Activation of mast cell K+ channels through multiple G protein-linked receptors.

The rat basophilic leukemia (RBL) mast cell line possesses cell surface receptors for adenosine whose ligation markedly potentiates antigen-driven Ca2+ influx and secretion. Here we show that engagement of these receptors and of separate P2 purinergic receptors rapidly activates an outwardly rectifying K+ conductance [GK(OR)] in RBL cells. Activation of GK(OR) by the ligands 5'-(N-ethylcarboxamido)adenosine (NECA), ADP, and ATP was prevented by cytoplasmic guanosine 5'-[beta-thio]diphosphate as well as by pretreatment of the cells with pertussis toxin, implicating mediation by a G protein. Multiple cycles of induction and decay of GK(OR) were produced upon application and removal of ligand. Induction of GK(OR) by either ligand was much faster than the induction caused by guanosine 5'-[gamma-thio]triphosphate (t1/2 < 10 sec vs. 210 sec.). In control cells the maximal whole-cell conductance elicited by ADP (2.25 +/- 0.30 nS) or ATP (2.50 +/- 0.33 nS) was about twice as large as that induced by NECA (1.03 +/- 0.11 nS), and similar to that previously reported for the guanosine 5'-[gamma-thio]triphosphate-elicited GK(OR) in RBL cells (2.58 +/- 1.59 nS). Treatment of RBL cells with dexamethasone upregulated Ca2+ responses to NECA, and it also nearly doubled the maximal conductance elicited by NECA without appreciable effect on responses to ADP or ATP. The failure of water-soluble second messengers to activate GK(OR) and the inability of 11 mM EGTA (< 10 nM Ca2+) to prevent activation by ADP suggest that the relevant pathway is membrane-delimited.
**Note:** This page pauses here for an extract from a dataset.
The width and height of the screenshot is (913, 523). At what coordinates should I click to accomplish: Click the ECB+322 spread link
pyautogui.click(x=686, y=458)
Two ion-channel blockers inhibited antigen-stimulated secretion with IC50 values similar to those at which they blocked GK(OR), suggesting that activity of the outwardly rectifying K+ channel may be important for stimulus-response coupling in these cells. Potentiation of the secretory response by NECA may reflect, in part, the activation of GK(OR), which serves to repolarize the membrane more effectively than does the constitutive mechanism, thereby enhancing antigen-driven Ca2+ influx. This channel and its functionally associated receptors may allow neighboring cells of the host to modulate the response of mast cells to exogenous antigen.